Langfristiger Anstieg der Strompreise bis zur Energiekrise

Zwischen 2017 und 2021 stiegen die Strompreise für Haushalte in Deutschland moderat an. Der günstigste Stromtarif lag im Jahr 2017 noch bei rund 21 Cent pro kWh und erhöhte sich bis Anfang 2022 um ca. 2,5 Cent auf etwa 23,5 Cent pro kWh. Dieser Anstieg entspricht einer langfristigen Preissteigerung von etwa 12 Prozent.

Energiekrise 2022 mit historischen Preisspitzen

Im Jahr 2022 kam es infolge der Energiekrise zu einem starken Anstieg der Strompreise. Besonders deutlich war dieser Effekt bei Tarifen außerhalb der Grundversorgung.

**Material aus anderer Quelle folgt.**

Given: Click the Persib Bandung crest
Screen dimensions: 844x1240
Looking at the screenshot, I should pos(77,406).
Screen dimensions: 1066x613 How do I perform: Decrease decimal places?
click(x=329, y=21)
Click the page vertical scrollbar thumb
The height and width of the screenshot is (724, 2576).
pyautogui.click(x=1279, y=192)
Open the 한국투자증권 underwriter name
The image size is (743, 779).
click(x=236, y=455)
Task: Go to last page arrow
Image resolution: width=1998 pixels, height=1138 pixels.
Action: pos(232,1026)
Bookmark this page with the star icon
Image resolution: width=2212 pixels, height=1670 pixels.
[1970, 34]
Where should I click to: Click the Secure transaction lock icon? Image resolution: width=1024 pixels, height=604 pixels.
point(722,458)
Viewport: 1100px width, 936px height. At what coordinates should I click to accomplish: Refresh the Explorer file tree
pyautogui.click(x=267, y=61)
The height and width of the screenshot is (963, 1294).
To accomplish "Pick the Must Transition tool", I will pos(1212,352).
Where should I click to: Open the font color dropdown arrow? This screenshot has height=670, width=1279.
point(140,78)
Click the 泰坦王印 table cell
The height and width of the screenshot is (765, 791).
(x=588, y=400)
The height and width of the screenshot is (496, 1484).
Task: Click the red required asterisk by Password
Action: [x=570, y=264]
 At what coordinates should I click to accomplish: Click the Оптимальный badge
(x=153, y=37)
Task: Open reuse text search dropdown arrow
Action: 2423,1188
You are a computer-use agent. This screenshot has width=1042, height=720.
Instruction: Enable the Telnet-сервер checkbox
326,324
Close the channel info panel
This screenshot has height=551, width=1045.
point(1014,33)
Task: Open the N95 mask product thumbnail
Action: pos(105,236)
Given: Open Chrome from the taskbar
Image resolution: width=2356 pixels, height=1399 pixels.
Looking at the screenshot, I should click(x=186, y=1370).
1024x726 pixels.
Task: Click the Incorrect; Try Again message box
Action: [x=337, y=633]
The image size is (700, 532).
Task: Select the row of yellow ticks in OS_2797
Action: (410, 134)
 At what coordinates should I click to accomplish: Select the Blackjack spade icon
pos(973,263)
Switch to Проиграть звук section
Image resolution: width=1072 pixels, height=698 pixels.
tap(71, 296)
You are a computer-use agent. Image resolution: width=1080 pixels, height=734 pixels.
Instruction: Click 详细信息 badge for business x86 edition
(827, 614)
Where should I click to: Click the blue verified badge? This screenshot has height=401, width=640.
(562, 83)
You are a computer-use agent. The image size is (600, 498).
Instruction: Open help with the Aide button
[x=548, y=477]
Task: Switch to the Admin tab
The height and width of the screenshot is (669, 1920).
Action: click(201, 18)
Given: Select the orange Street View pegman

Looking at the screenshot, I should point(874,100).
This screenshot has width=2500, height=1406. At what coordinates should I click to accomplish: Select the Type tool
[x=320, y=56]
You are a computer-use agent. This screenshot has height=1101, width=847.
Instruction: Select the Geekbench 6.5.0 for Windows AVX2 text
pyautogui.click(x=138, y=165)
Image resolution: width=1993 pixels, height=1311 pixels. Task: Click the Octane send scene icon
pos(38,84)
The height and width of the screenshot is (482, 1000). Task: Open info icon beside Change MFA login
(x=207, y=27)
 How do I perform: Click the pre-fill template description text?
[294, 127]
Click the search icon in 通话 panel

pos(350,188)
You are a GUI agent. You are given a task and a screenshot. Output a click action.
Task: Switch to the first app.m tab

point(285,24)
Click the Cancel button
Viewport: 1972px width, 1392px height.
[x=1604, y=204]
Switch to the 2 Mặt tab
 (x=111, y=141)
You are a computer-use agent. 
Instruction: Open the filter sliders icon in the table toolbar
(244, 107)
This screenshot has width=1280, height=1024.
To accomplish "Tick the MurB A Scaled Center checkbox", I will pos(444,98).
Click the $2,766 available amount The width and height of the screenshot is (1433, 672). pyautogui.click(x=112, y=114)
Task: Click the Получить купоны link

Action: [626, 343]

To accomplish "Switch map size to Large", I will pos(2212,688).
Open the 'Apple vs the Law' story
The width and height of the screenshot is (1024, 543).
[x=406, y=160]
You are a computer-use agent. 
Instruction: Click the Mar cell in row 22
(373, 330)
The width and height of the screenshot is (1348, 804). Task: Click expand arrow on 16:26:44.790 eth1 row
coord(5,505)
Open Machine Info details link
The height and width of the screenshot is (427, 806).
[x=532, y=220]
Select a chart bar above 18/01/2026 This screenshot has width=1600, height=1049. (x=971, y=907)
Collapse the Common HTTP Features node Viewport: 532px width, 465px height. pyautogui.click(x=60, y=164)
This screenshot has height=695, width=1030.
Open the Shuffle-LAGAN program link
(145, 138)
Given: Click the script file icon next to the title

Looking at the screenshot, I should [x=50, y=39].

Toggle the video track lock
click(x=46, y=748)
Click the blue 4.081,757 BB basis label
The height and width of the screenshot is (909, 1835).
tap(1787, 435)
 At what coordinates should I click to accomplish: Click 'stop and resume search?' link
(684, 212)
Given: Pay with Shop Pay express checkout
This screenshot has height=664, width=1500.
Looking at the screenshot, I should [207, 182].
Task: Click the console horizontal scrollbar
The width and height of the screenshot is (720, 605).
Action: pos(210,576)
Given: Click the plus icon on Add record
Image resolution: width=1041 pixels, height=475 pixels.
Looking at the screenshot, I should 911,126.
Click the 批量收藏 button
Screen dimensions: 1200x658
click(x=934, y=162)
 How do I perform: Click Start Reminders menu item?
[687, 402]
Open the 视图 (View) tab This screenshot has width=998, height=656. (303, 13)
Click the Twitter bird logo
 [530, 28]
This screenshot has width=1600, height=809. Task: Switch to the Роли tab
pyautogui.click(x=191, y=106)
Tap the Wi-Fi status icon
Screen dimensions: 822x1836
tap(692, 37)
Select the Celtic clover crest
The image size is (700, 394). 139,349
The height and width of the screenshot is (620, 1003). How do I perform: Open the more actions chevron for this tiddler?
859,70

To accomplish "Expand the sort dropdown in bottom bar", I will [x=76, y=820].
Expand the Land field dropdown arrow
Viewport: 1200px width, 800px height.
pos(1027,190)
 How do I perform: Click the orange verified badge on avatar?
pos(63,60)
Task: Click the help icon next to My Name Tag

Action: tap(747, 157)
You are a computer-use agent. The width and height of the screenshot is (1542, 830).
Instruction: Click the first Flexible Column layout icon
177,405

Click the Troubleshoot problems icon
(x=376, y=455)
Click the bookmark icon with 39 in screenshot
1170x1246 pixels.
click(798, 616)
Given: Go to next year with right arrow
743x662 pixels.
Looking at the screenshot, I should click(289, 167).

Der günstigste Stromtarif sowie Ökostromtarife erreichten im Herbst 2022 zeitweise Werte von über 60 Cent pro kWh. Ursache waren vor allem stark gestiegene Gaspreise infolge des Ukrainekriegs sowie die Auswirkungen des Merit-Order-Prinzips auf den europäischen Strommarkt.

Diese Phase stellte den höchsten jemals gemessenen Strompreis für Neukundentarife in Deutschland dar.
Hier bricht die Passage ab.